Migraines returned in later years in milder form, more of a nuisance than a million needles in the brain, with nausea. I don’t get auras with this type of ‘Marie migraines’ (named after a girlfriend who suffered from this variety). Years ago, during the worst of the migraines, I tried medication, but it didn’t help, just blunted them a bit while extending their duration into the next day.
This second type of migraine is sometimes triggered by encounters with darkness. I still get auras sometimes, but they’re not followed by hours of excruciating pain. They have a name for these—‘silent migraines.’
We all have weaknesses. There are genetic predispositions for migraines or depression or whatever on one hand, and character weaknesses from conditioning and karma or whatever on the other. The former have to be acknowledged, managed and medically treated if necessary. The latter have to be faced, observed and ended.
Even when I was younger, in the throes of the worst pain, I found that turning and facing the pain, even embracing it as much as possible, had the paradoxical effect of making it more endurable. It also took one to levels within oneself that I may never have gone in another other way.
I wouldn’t wish that kind of pain on anyone.

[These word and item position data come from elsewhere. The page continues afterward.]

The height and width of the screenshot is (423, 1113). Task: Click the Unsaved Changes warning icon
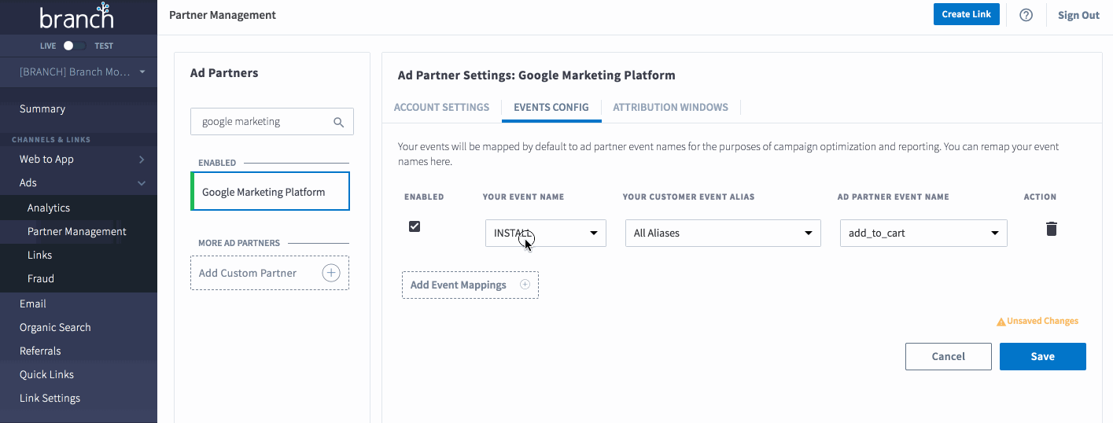[1001, 322]
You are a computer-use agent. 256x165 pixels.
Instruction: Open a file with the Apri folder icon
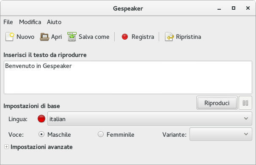pyautogui.click(x=44, y=37)
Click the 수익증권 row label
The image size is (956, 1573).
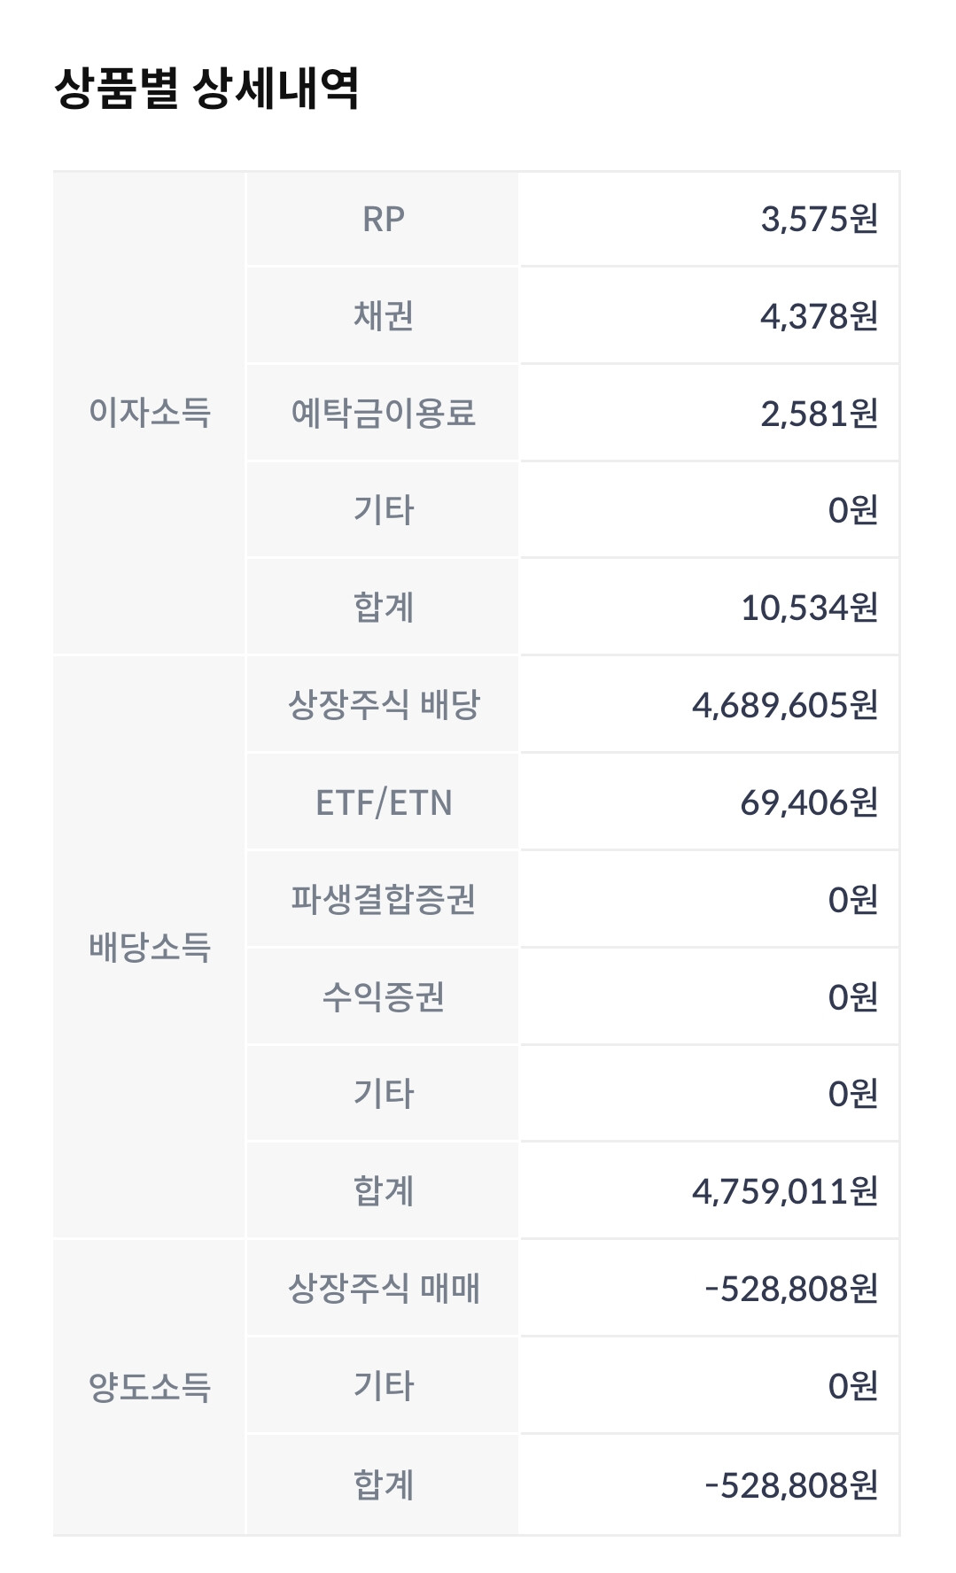(x=383, y=996)
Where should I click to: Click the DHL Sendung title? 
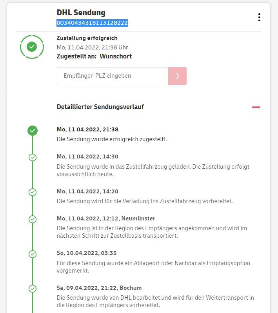point(81,13)
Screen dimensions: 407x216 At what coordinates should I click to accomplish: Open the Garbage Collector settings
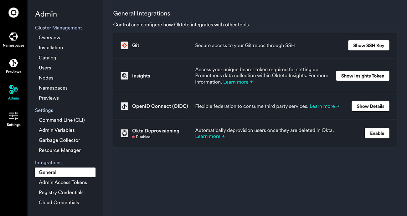(59, 140)
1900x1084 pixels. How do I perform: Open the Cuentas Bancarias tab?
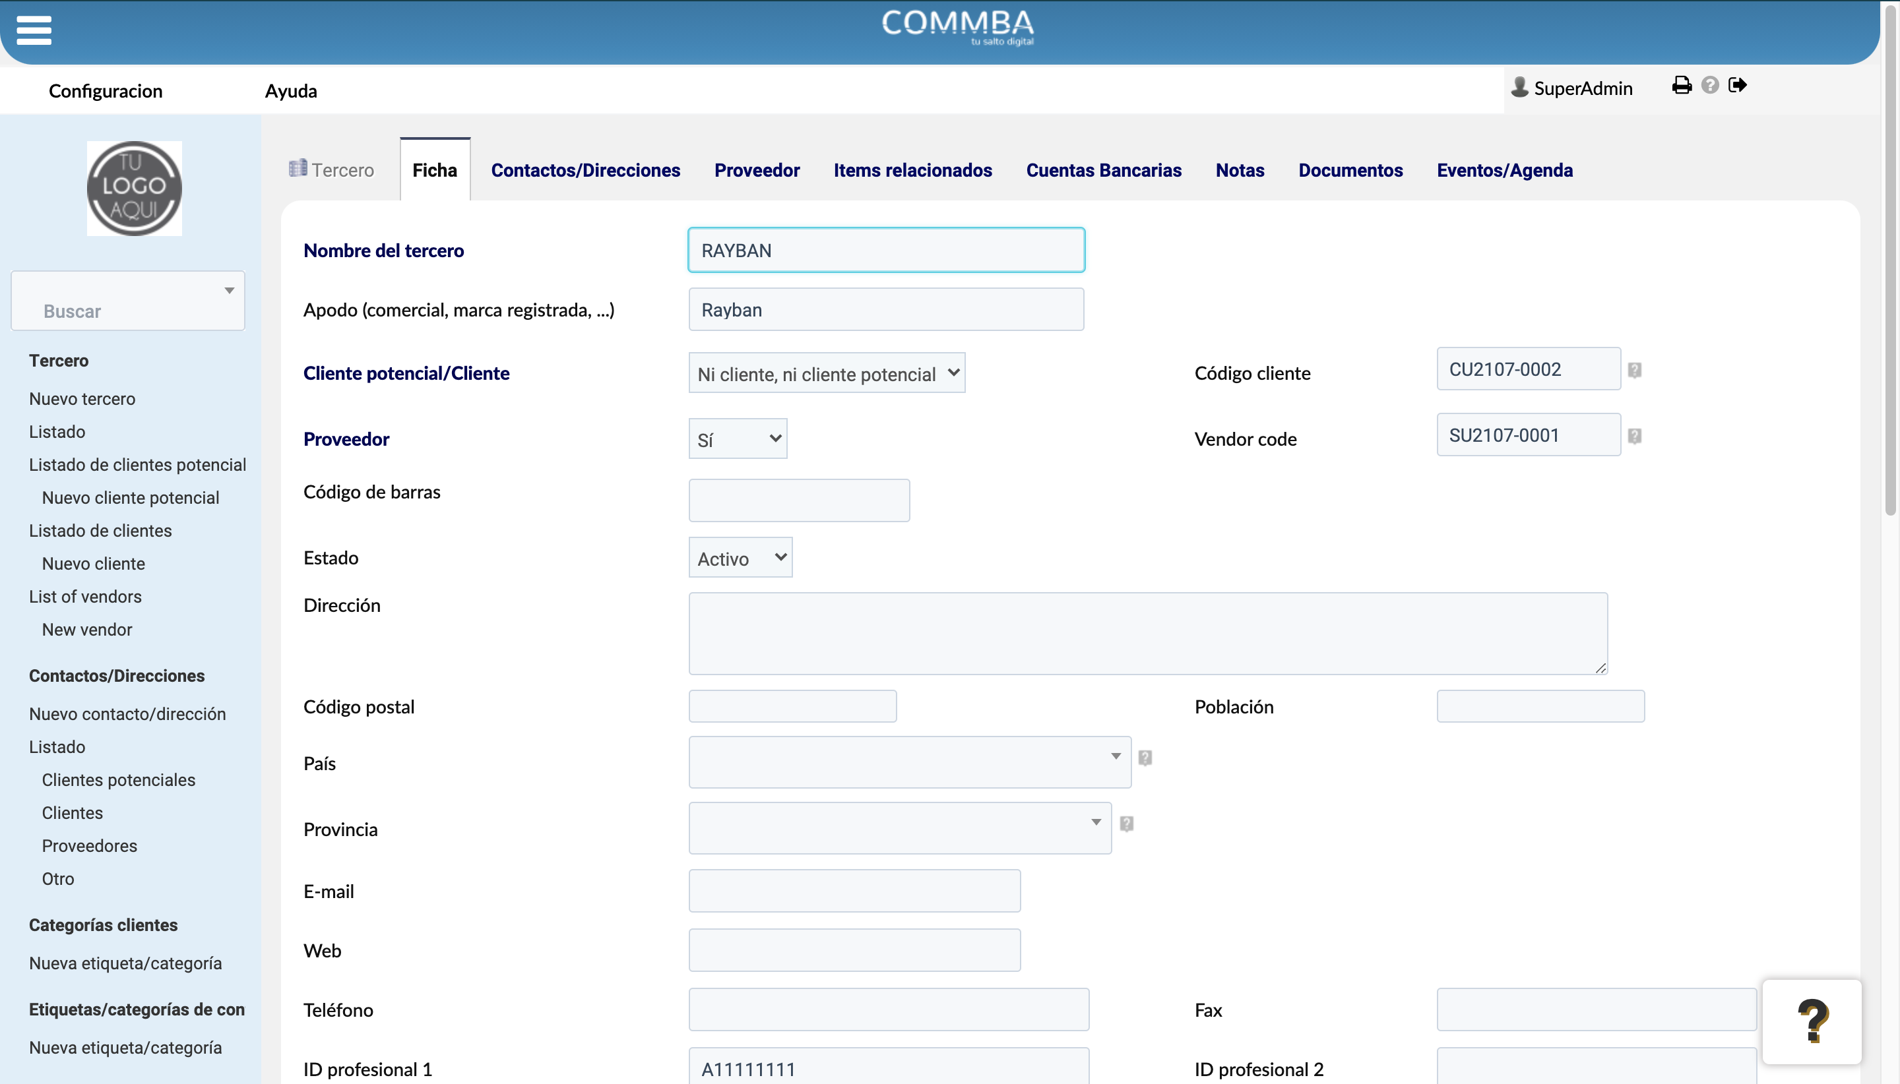pyautogui.click(x=1104, y=170)
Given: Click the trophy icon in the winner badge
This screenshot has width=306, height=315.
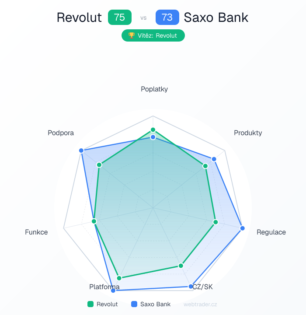Looking at the screenshot, I should (131, 36).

But without being masochistic about it, try not running away from pain the next time you feel it. It’s part of life, and can be a blessing in disguise.
To a point, pain can be a good thing if one doesn’t run away or try to escape from it. Remaining with pain banishes fear, focuses the mind on what’s important, clears away the undergrowth, deepens the heart, and strengthens one’s character.
People in hell feel no pain; that’s why it’s such a populous place. But not feeling pain, suffering is unending.